Operator relaxation and the optimal depth of classical shadows

TL;DR

This paper analyzes how the depth of local unitary circuits in classical shadows affects the sample complexity for learning quantum state properties, revealing a balance between operator spreading and relaxation.

Contribution

It introduces a theoretical framework linking operator dynamics under random circuits to the sample complexity of classical shadows, including bounds and optimal depths.

Findings

Exponential sample complexity gain at depth ~ log(k)

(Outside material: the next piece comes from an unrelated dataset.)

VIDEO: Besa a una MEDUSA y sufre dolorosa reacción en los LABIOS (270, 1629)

Universal subleading correction to optimal depth in 1D

Agreement with matrix product state simulations

Abstract

Classical shadows are a powerful method for learning many properties of quantum states in a sample-efficient manner, by making use of randomized measurements. Here we study the sample complexity of learning the expectation value of Pauli operators via ``shallow shadows'', a recently-proposed version of classical shadows in which the randomization step is effected by a local unitary circuit of variable depth $t$. We show that the shadow norm (the quantity controlling the sample complexity) is expressed in terms of properties of the Heisenberg time evolution of operators under the randomizing (``twirling'') circuit -- namely the evolution of the weight distribution characterizing the number of sites on which an operator acts nontrivially. For spatially-contiguous Pauli operators of weight $k$, this entails a competition between two processes: operator spreading (whereby the support of an operator grows over time, increasing its weight) and operator relaxation (whereby the bulk of the operator develops an equilibrium density of identity operators, decreasing its weight). From this simple picture we derive (i) an upper bound on the shadow norm which, for depth $t\sim \log(k)$, guarantees an exponential gain in sample complexity over the $t=0$ protocol in any spatial dimension, and (ii) quantitative results in one dimension within a mean-field approximation, including a universal subleading correction to the optimal depth, found to be in excellent agreement with infinite matrix product state numerical simulations. Our work connects fundamental ideas in quantum many-body dynamics to applications in quantum information science, and paves the way to highly-optimized protocols for learning different properties of quantum states.